Question 1

• Part 1: The worst case running time of Quicksort is O(n²) while Merge Sort is always O(n log(n)). A is faster.
• Part 2: DFS is O(n). Network Flow is much, slower, as each augmenting path has to take at least O(n). A is faster.
• Part 3: Unweighted shortest path is a simple BFS: O(n). DFS is O(n). They are the same.
• Part 4: Heap Sort is O(n log(n)). The worst (and average) case of Insertion sort is O(n²). A is faster.
• Part 5: They are the same. Even though merge sort runs faster, their big-O complexity is the same.
• Part 6: Well, I had assumed that you knew the distribution of the data (or that the range of data is small) so that bucket sort would be linear. However, if you don't know the distribution, bucket sort defaults to insertion sort. That's a difficult one to analyze, so I gave full credit for any answer.
• Part 7: Union operations are O(1). Find operations are O(α(n)), where α is the inverse Ackerman function. So even though the inverse Ackerman of eight hundred bazillion is less than ten, A is faster.
• Part 8: Prim and Dijkstra's algorithms have the exact same mechanics -- they are both breadth-first searches that grow a tree with an edge map. They are the same.
• Part 9: Kruskal's algorithm has to sort the edges, so it is at least O(n log(n)). Each Union operation is O(1), so n of them are O(n). B is faster.
• Part A: Heap Sort is O(n log(n)). Cycle detection is DFS, which is O(n): B is faster.
• Part B: From part three -- A is O(n). Connected component determination is another DFS-based algorithm. They are the same.
• Part C: Matching on a bipartite graph is a network flow algorithm, which is way more expensive than the O(n α(n)) operations required for n Find operations.
• Part D: Both of these are linear: They are the same.
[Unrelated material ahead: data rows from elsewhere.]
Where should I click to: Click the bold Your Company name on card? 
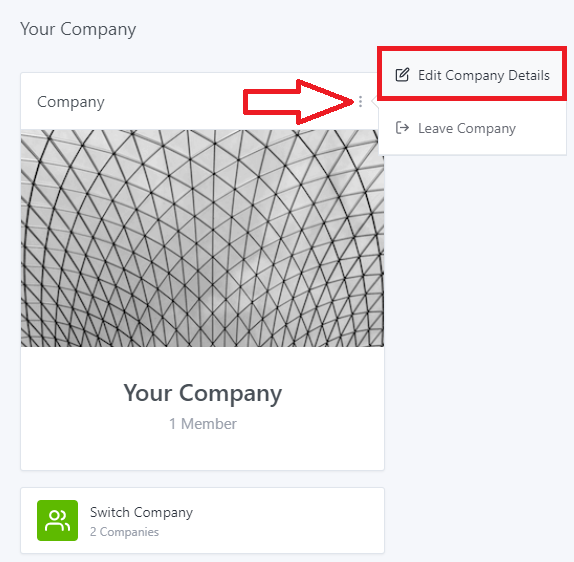click(x=202, y=394)
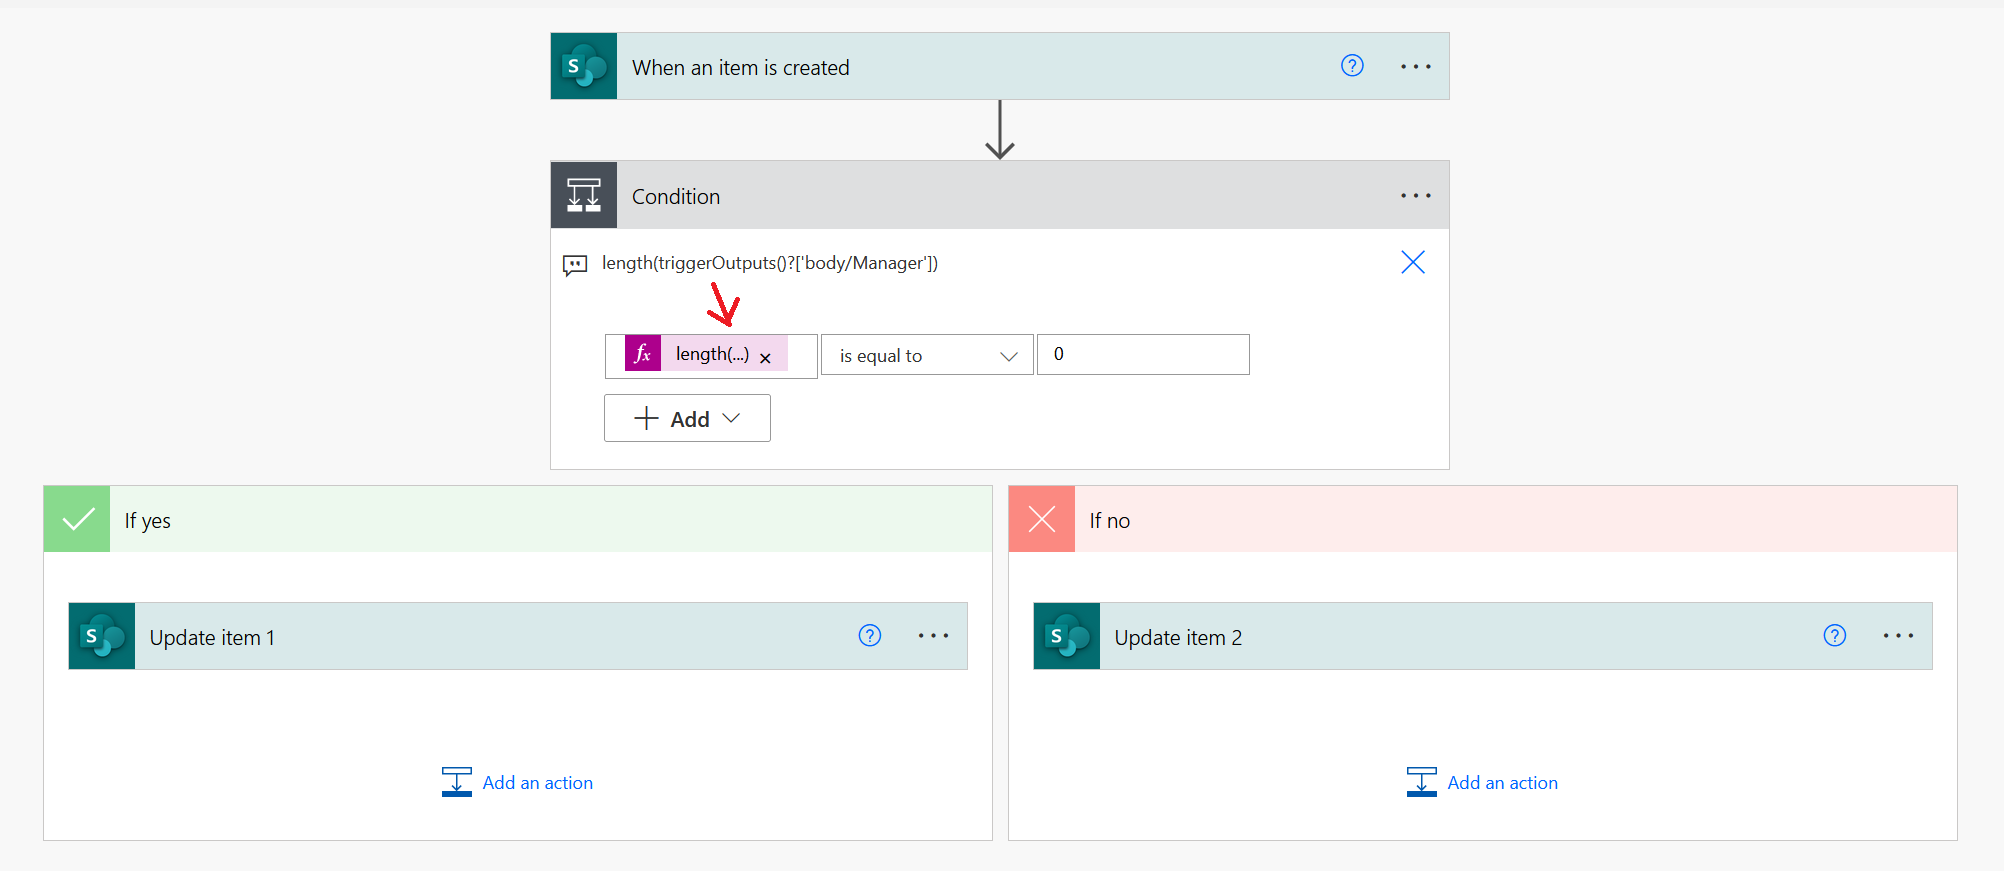Remove the length(...) expression token
The height and width of the screenshot is (871, 2004).
(x=765, y=358)
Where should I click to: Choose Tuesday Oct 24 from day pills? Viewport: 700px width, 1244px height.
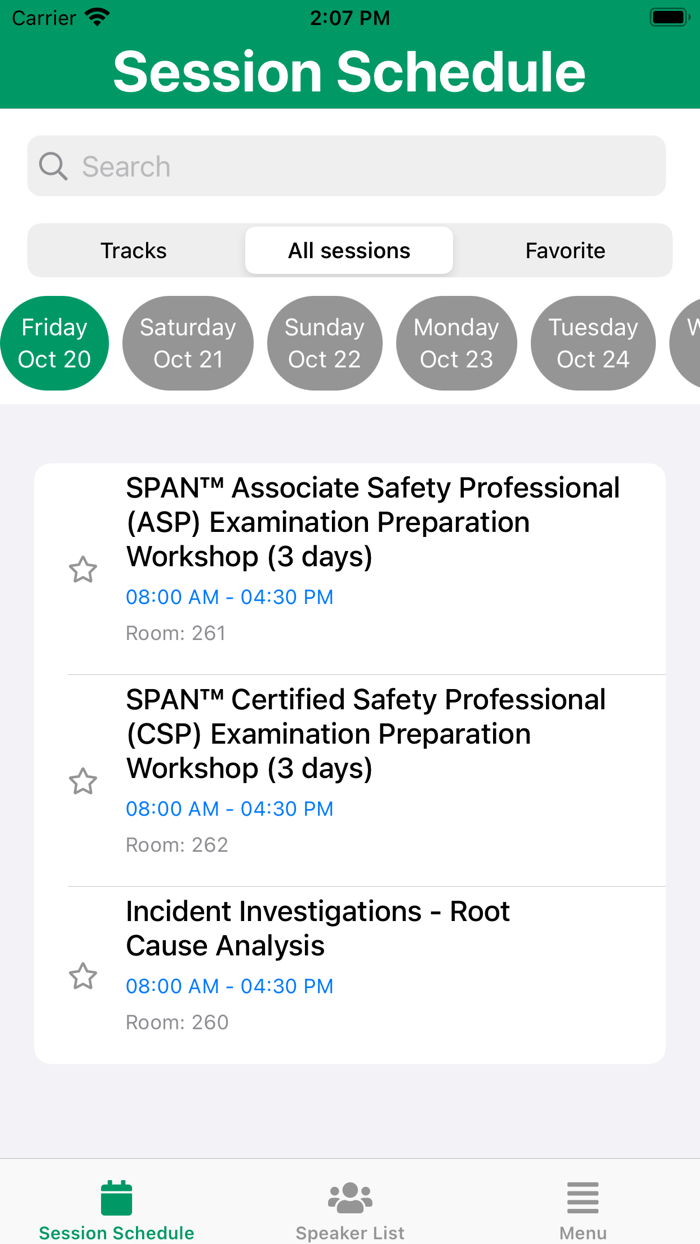[x=592, y=343]
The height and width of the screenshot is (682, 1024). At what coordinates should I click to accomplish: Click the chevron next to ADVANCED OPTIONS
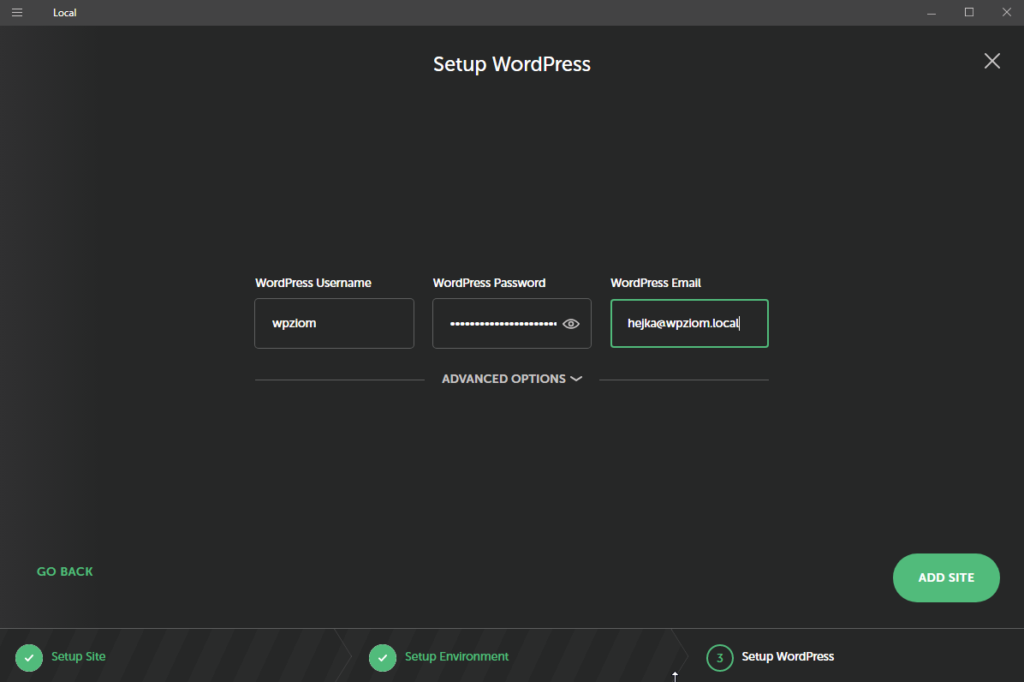point(576,379)
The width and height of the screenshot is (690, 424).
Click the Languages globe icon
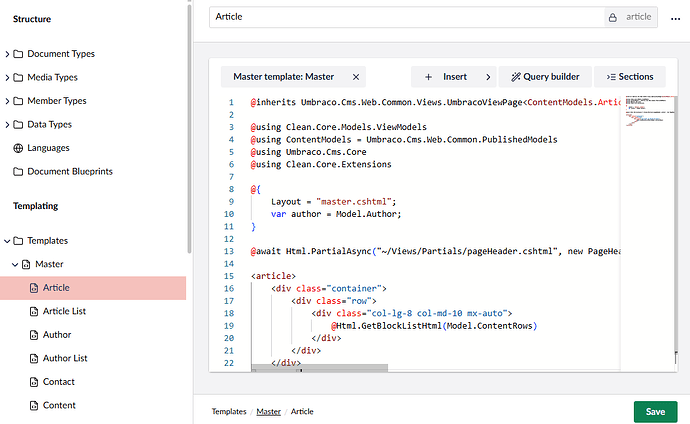19,148
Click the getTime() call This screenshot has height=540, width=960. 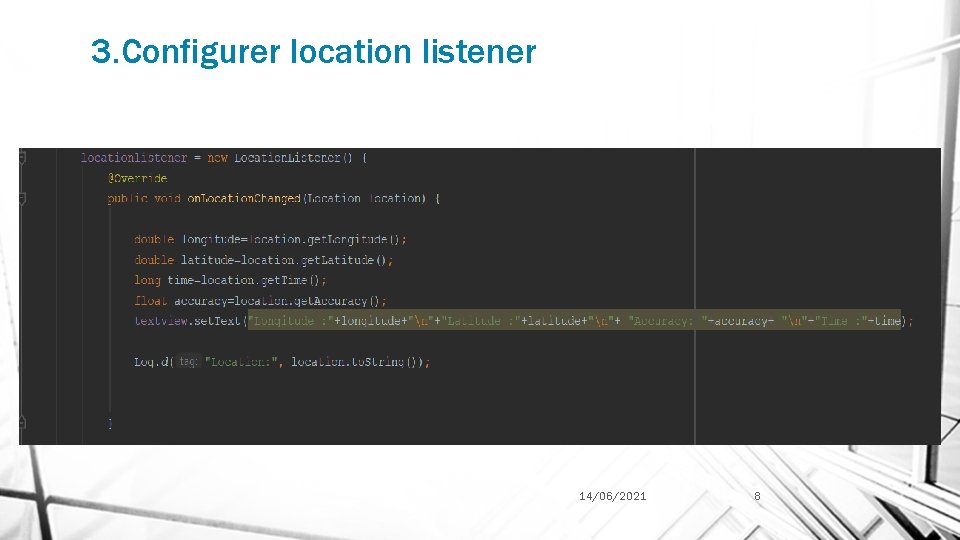coord(290,280)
Again, if you assumed that bucket sort didn't know the distribution, then B would be faster, so I gave full credit for "B is faster".
• Part E: Network flow is more expensive: B is faster. I gave .5 points for saying "A is faster", since you may have considered that "Edmonds-Karp" meant finding the path and not the whole network flow algorithm.
• Part F: This is O(n), because it is ten iterations through an n element array. Prim's algorithm is O(n log(n)). A is faster.

Grading

How Y'all Did

Question 2

Grading

Question 3

For Kruskal's algorithm, you first sort the edges, then use Union find to add edges to the MST. If the edges connect nodes in different sets, then you add the edge to the tree and perform Union on the two nodes' sets. Here are the states. The answer was a slow-pitch -- the first 8 edges in their sorted order: AD, GH, HF, GE, FI, BC, CF, DG.

Grading

Question 4

int Graph::Shortest_Path(Node *a, Node *b)
{
  int i;
  list <Node *> bfsq;
  list <Node *>::iterator bit;
  Node *n;

  for (i = 0; i < nodes.size(); i++) nodes[i]->tmp = -1;
  a->tmp = 0;
  bfsq.push_back(a);

  while (!bfsq.empty()) {
    bit = bfsq.begin();
    n = *bit;
    bfsq.erase(bit);
    if (n == b) return n->tmp;
    for (i = 0; i < n->edges.size(); i++) {
      if (n->edges[i]->tmp == -1) {
        n->edges[i]->tmp = n->tmp+1;
        bfsq.push_back(n->edges[i]);
      }
    }
  }
  return -1;
}

To test this, I hacked up a little main() which first creates a ten-node graph where node i has an edge to node i+1. It then prints out the path distance from node 0 to node 9 (which should be 9) and the path from node 9 to node 0 (which should be -1).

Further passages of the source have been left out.